▸ DATA
╔══

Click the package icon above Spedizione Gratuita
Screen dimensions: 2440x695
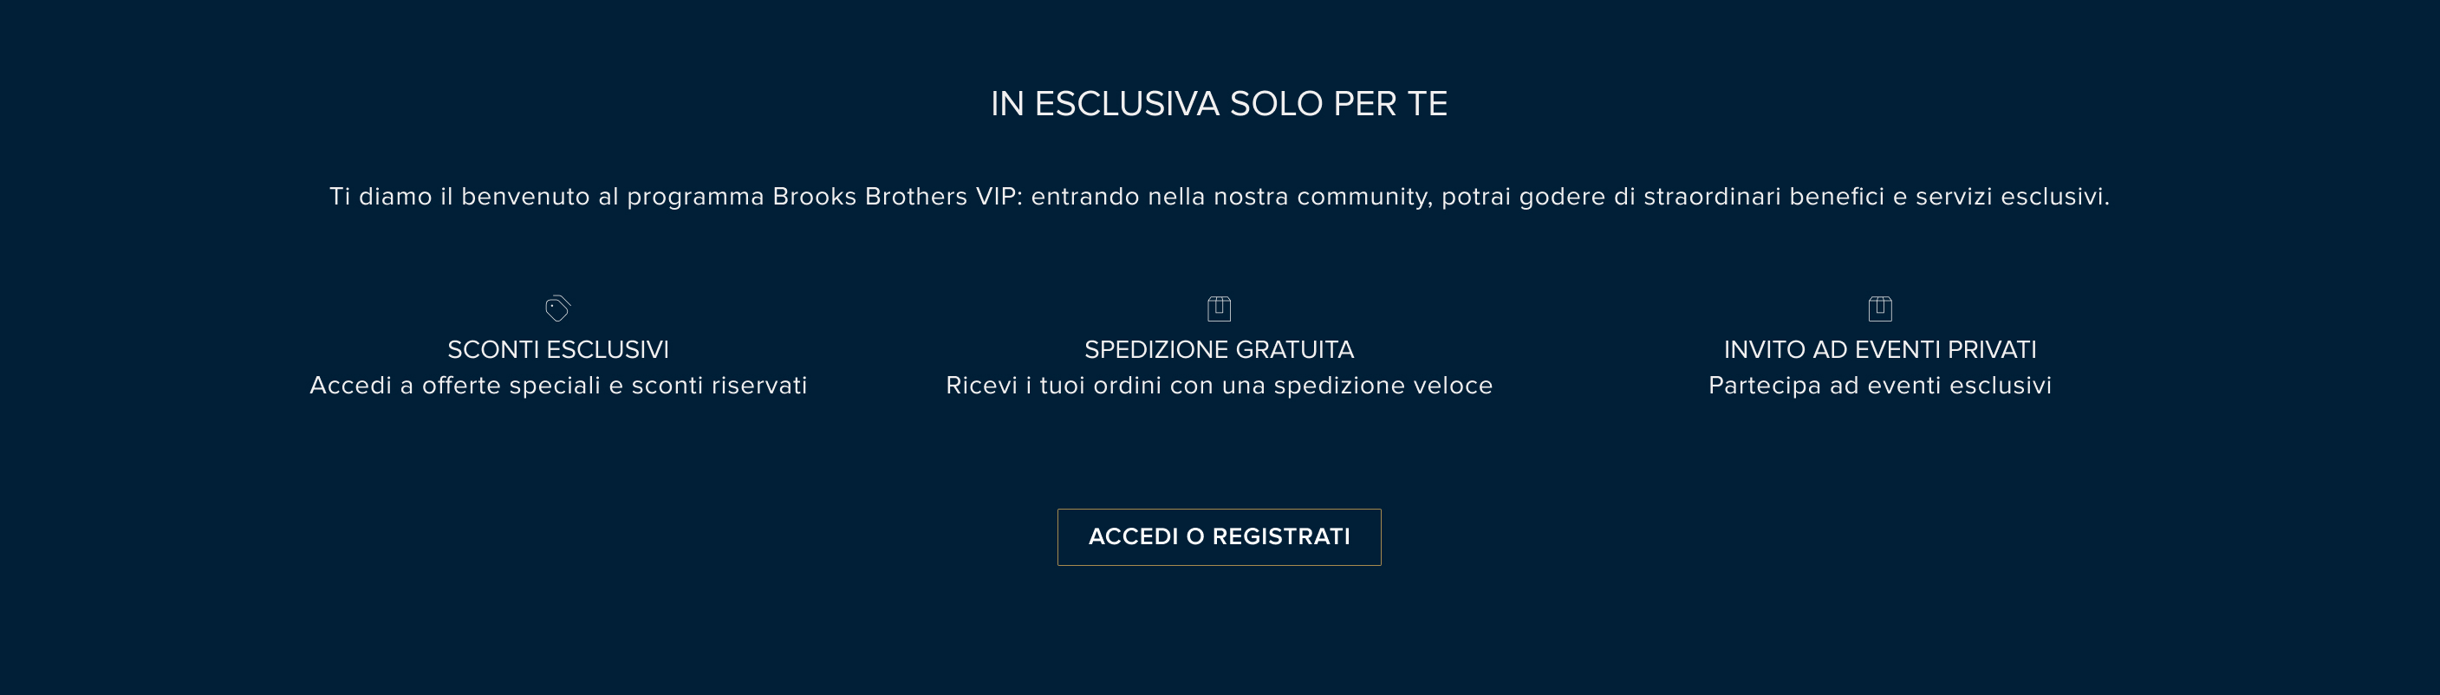coord(1219,309)
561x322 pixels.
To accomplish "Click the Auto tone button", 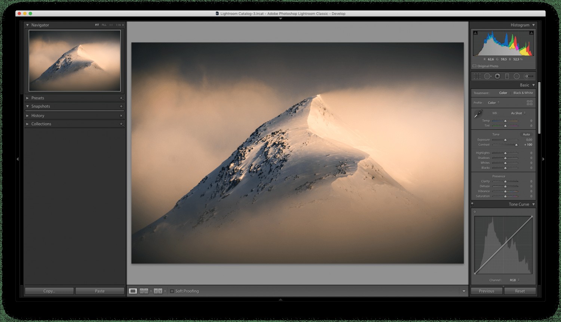I will 527,134.

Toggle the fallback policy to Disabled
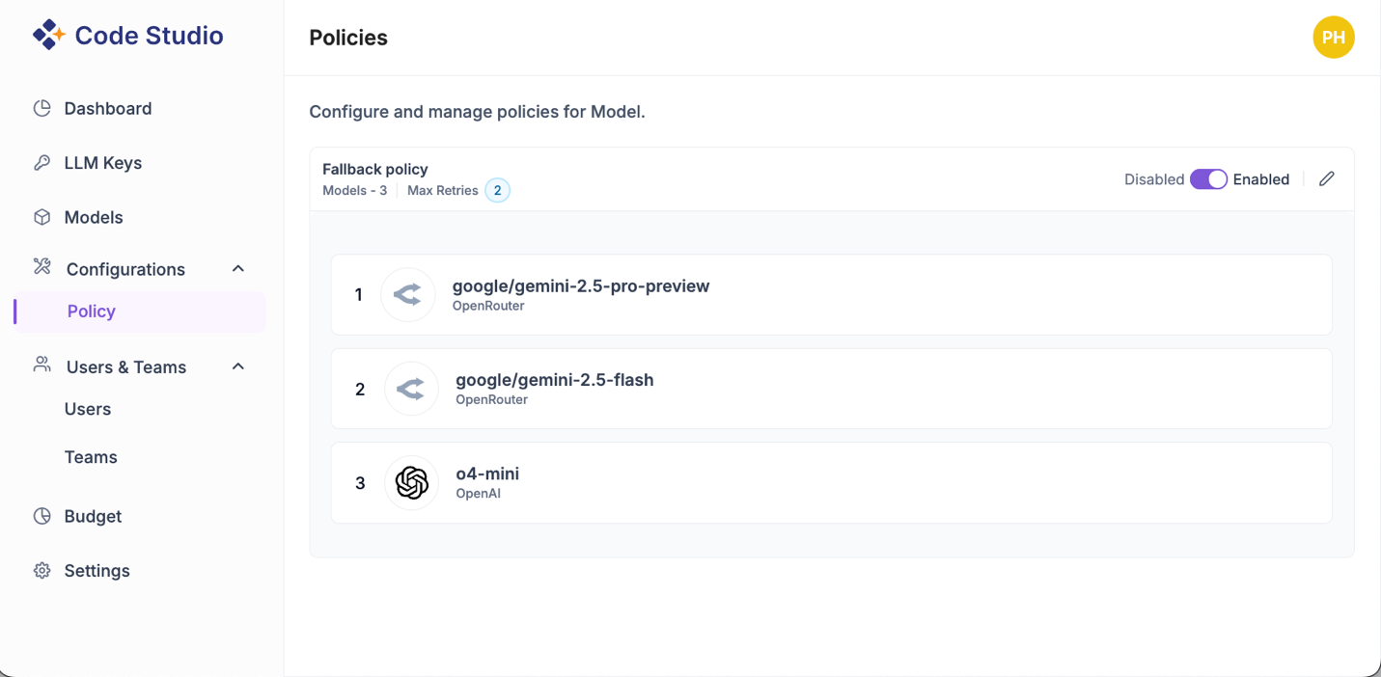click(x=1207, y=179)
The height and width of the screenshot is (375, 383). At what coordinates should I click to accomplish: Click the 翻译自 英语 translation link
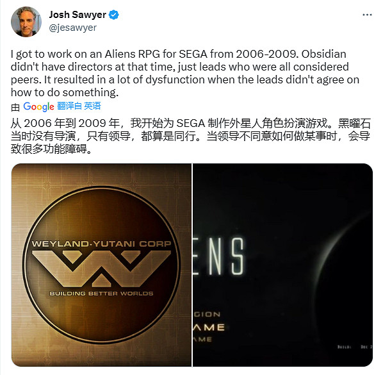tap(79, 106)
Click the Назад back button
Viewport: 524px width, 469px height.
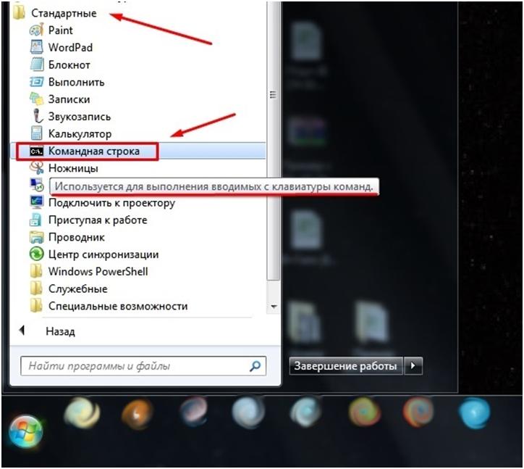[x=59, y=331]
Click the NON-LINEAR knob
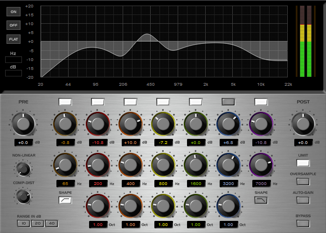The width and height of the screenshot is (326, 233). coord(22,169)
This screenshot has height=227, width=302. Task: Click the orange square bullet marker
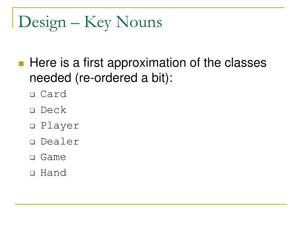(x=21, y=64)
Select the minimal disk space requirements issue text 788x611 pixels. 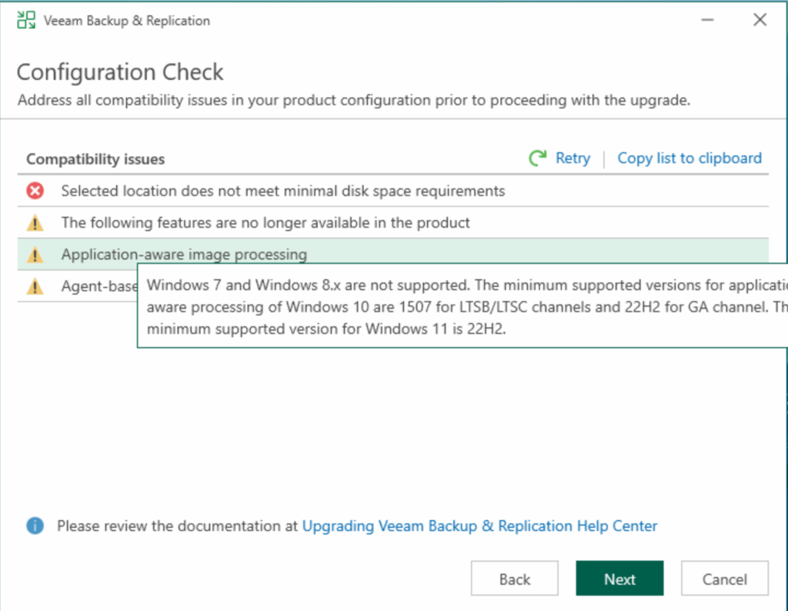283,191
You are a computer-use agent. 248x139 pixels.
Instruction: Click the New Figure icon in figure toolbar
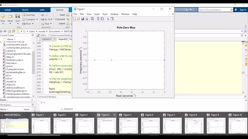coord(74,19)
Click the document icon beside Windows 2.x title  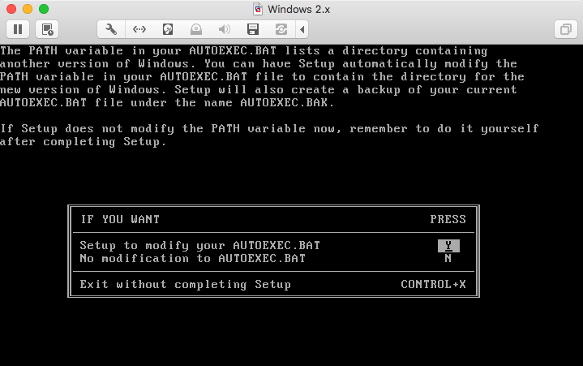click(258, 9)
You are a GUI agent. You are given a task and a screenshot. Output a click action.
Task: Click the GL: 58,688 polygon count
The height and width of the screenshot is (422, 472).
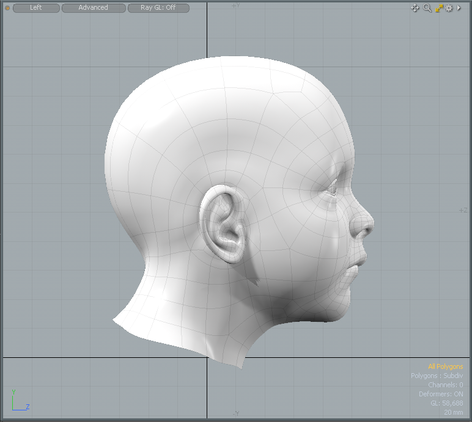click(446, 403)
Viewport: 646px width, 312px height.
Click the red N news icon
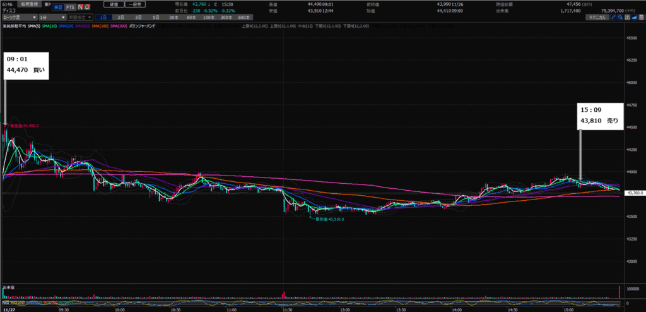[79, 6]
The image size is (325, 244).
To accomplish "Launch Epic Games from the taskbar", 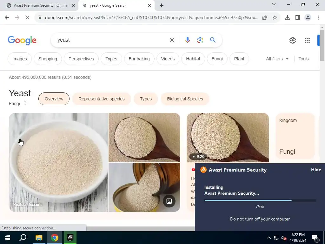I will 70,238.
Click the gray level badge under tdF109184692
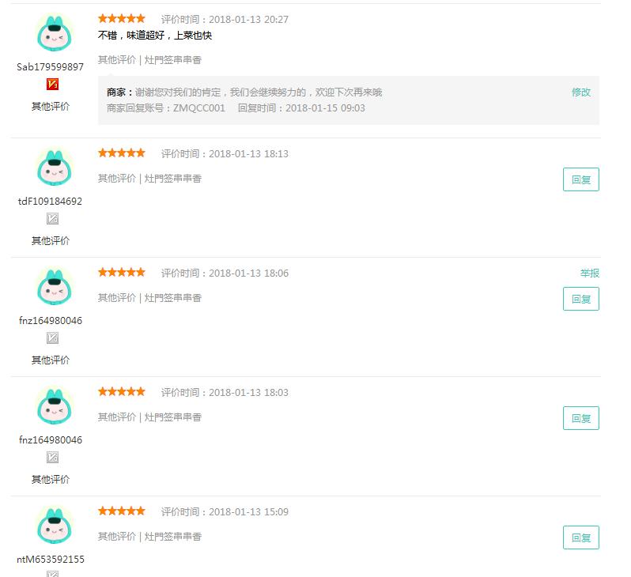Image resolution: width=631 pixels, height=577 pixels. pos(53,218)
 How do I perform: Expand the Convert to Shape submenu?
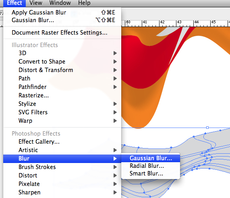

╚══

▸ EXERCISE INSTRUCTIONS
Lines that contain "agent" should be pulled from the entries above and reported.

▸ SOLUTION FOR THIS EXERCISE
You are a computer-use agent. 248x139 pixels.
You are a GUI agent. You are given a task and a screenshot. Output a click action.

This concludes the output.